A Future of the History of Chemical Information (ACS Symposium Series) American Chemical Society, McEwen, Leah Rae (Editor), Robert E. Buntrock (Editor)  2014, ISBN 9780841229457

This book is a must read for science librarians, information professionals, and researchers who need a primer on the chemical information landscape. Each chapter in this book covers a different area of chemical information and its evolution including patents, mobile device apps the evolution of chemical databases (CAS, and Reaxys for example), open access databases and resources, chemical ontology, the semantic web, and even spectral data. Some common themes emerge from many of the chapters.

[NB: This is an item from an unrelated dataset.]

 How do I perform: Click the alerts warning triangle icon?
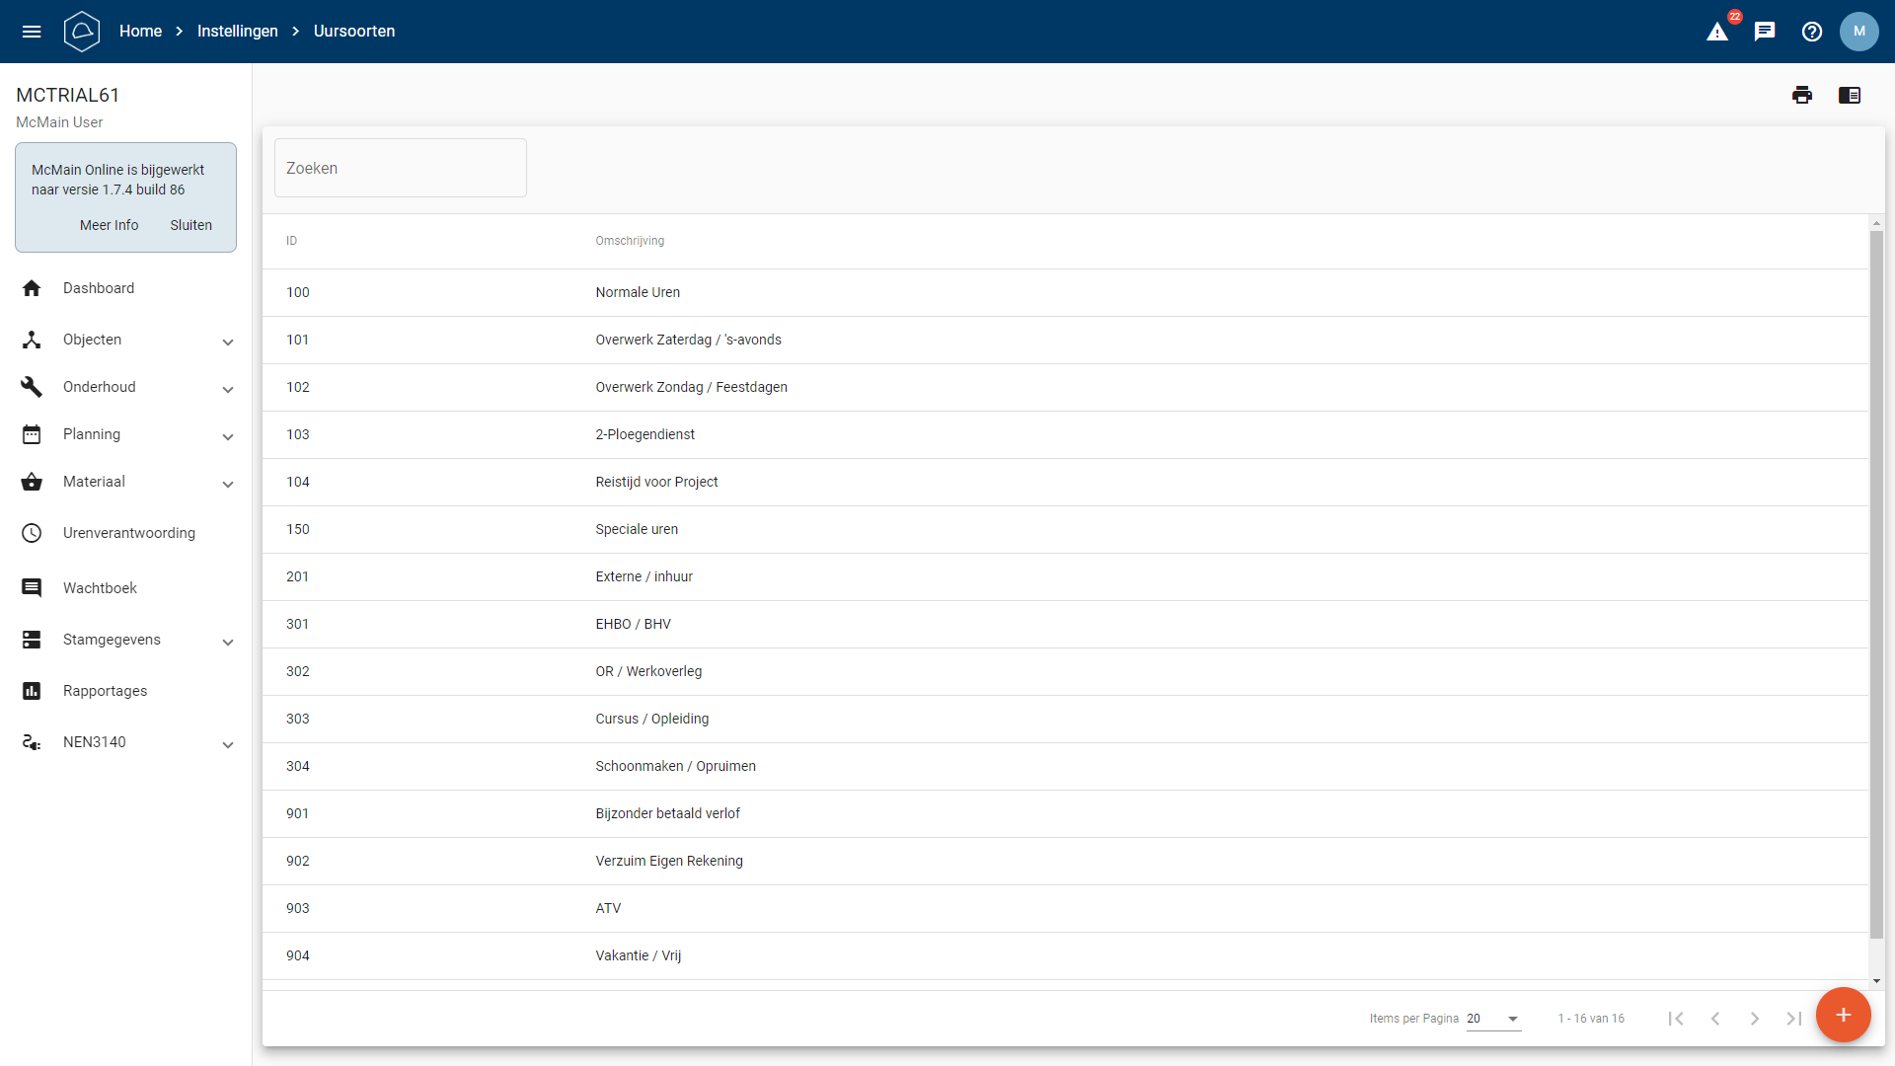[1717, 32]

For example, although the delivery of chemical information has shifted from print to electronic resources, the need to know where to find such information and how to formulate useful search strategies remains key. Researchers should still spend time keeping current with the literature in their area and beyond. Print may be becoming obsolete but the need to browse the literature is not. As the saying goes (or words to that effect), a few hours in the library can save a few weeks in the laboratory. Although researchers may not walk into a physical library space, they do need to consult the right information-based tools whether they are databases accessed from the lab or applications used while waiting in the airport. 

As a science librarian, I found Judith Currano’s chapter on teaching chemical information especially informative and helpful. I too have spent far too much time showing students how to navigate databases without challenging them how to think about the actual information they are seeking. She discusses some key principles that students need to learn in order to effectively search for chemical information such as understanding the scope and organization of resources and realizing that not all information resources are created equal. Some authors in this book hint that librarians in the field may be outliving their usefulness but after reading Currano’s chapter it is clear that librarians are here to stay.

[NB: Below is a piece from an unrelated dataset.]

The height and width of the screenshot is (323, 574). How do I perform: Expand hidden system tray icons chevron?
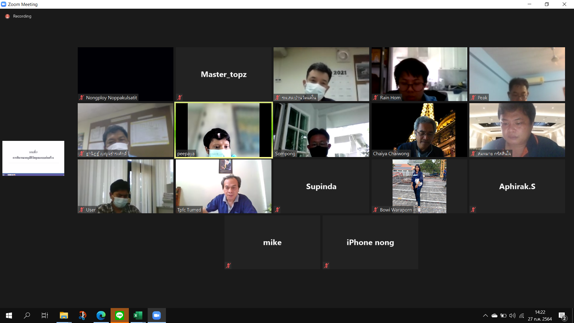[x=485, y=316]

Another interesting theme that arose is the need for open access articles, data, electronic lab notebooks and other related resources that can promote collaboration and corroboration of the data.  It seems to me that much of this talk of open access and open data is quite idealistic in a field that is seemingly resistant to such concepts (at least in my limited experience). Who will put pressure on Elsevier and ACS?  Who will share data and what data will they share?  I would love to see a future title that seriously examines the obstacles and resistance both from publishers and researchers themselves that open access information and open data face.